On the Difficulty of Defining “Difficult” in Second-Language Vowel Acquisition
Murray J. Munro
Frontiers in Communication, 2021-08-05
Abstract
Hierarchies of difficulty in second-language (L2) phonology have long played a role in the postulation and evaluation of learning models. In L2 pronunciation teaching, hierarchies are assumed to be helpful in the development of instructional strategies based on anticipated areas of difficulty. This investigation addressed the practicality of defining a pedagogically useful hierarchy of difficulty for English tense and lax close vowels (/i I u ʊ/) produced by Cantonese speakers. Unlike their English counterparts, Cantonese close tense-lax pairs are allophonic variants with [i u] occurring before alveolars and [I ʊ] before velars. Each tense-lax pair represents a “phonemic split” in which members of a single L1 category are realized contrastively in L2. Despite evidence that English tense-lax distinctions are challenging for Cantonese speakers, no previous empirical work has closely considered the problem from the standpoint of vowel intelligibility across multiple phonetic contexts and in different words sharing the same rhyme. In a picture-based word-elicitation task, 18 Cantonese-speaking participants produced 31 high-frequency CV and CVC words.

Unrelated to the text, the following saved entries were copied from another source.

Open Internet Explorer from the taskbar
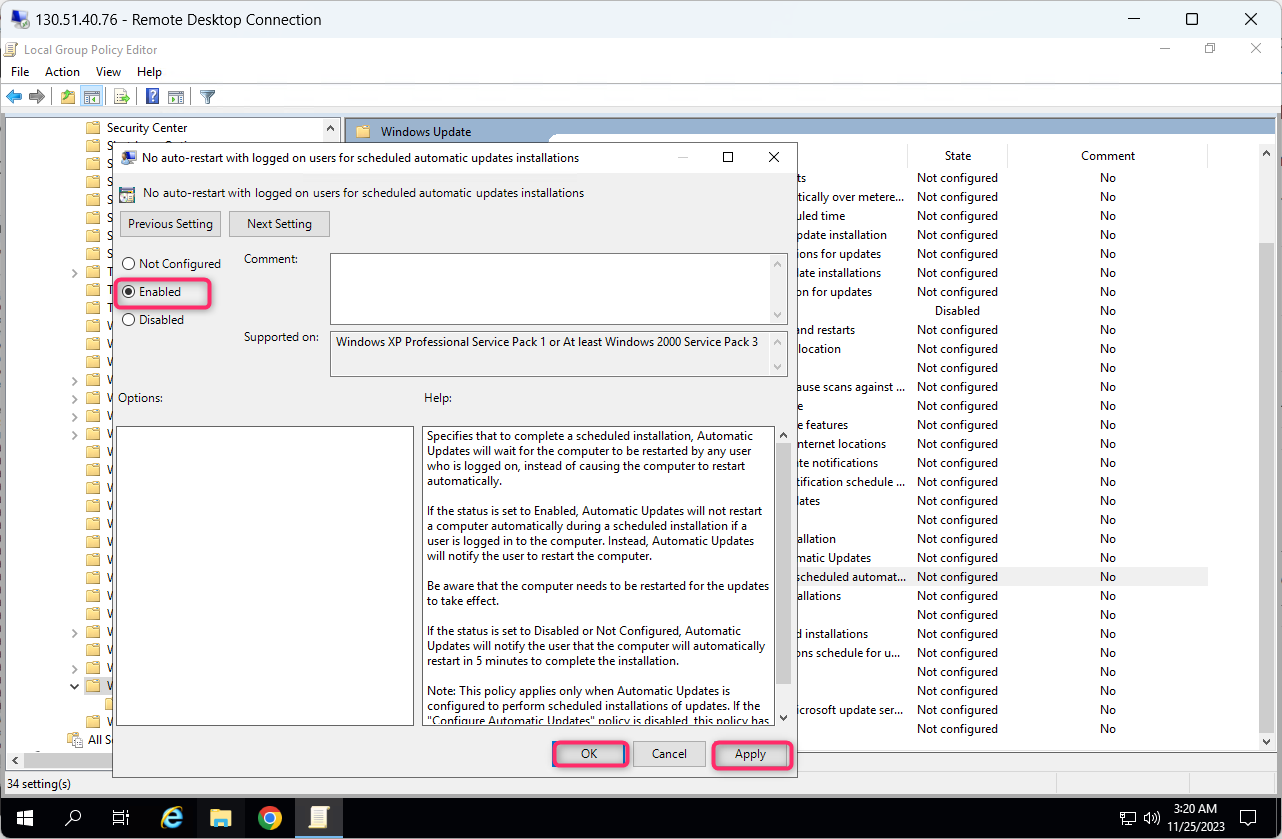This screenshot has height=839, width=1282. pyautogui.click(x=172, y=818)
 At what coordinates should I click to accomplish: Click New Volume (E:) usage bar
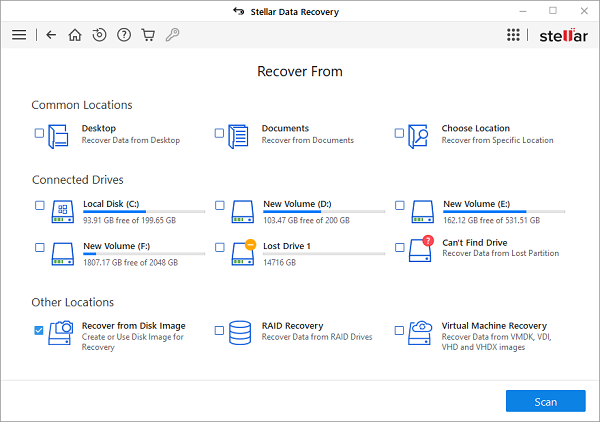504,212
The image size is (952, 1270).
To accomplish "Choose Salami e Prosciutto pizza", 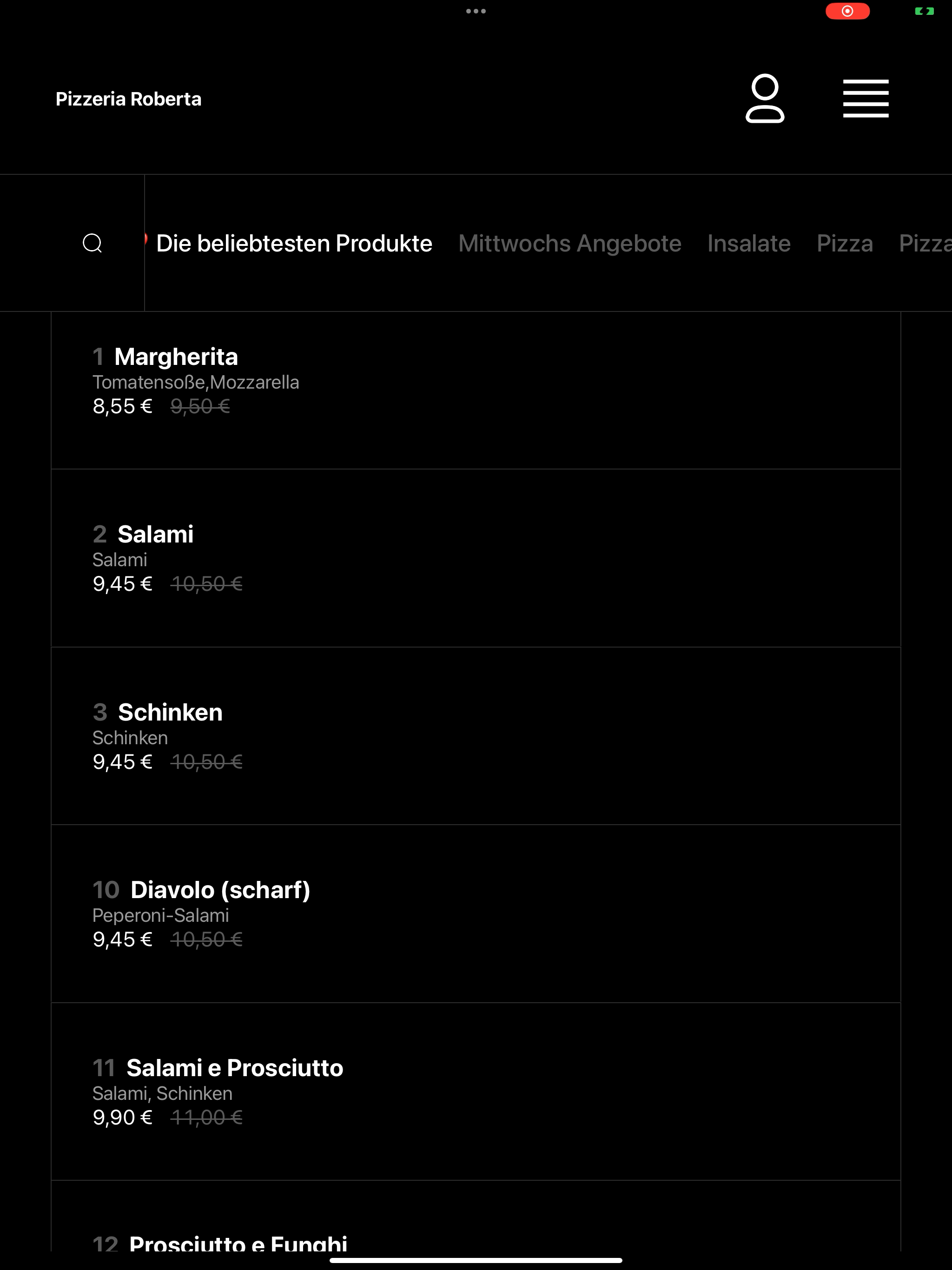I will click(476, 1091).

Vowels were evaluated for intelligibility by phonetically-trained judges. A series of mixed-effects binary logistic models were fitted to the scores, with vowel quality, phonetic context (rhyme) and word as factors, and length of Canadian residence and daily use of English as co-variates. As expected, the general hierarchy of difficulty for vowels that emerged (/i/ > /u/ > /ʊ/ > /I/) was complicated by large differences across phonetic contexts. Results were not readily explicable in terms of transfer; moreover, different words with the same rhyme were not produced with equal intelligibility. The most serious modeling complication was the sizeable inter-speaker variability in difficulties, which could not be accounted for by model co-variates. Although some difficulties were roughly systematic at the group level, it is argued that establishing a pedagogically useful hierarchy on such data would prove intractable. Rather, L2 learners might be better served by assessment and instructional targeting of their individual problem areas than by a focus on errors predicted from hierarchies of difficulty.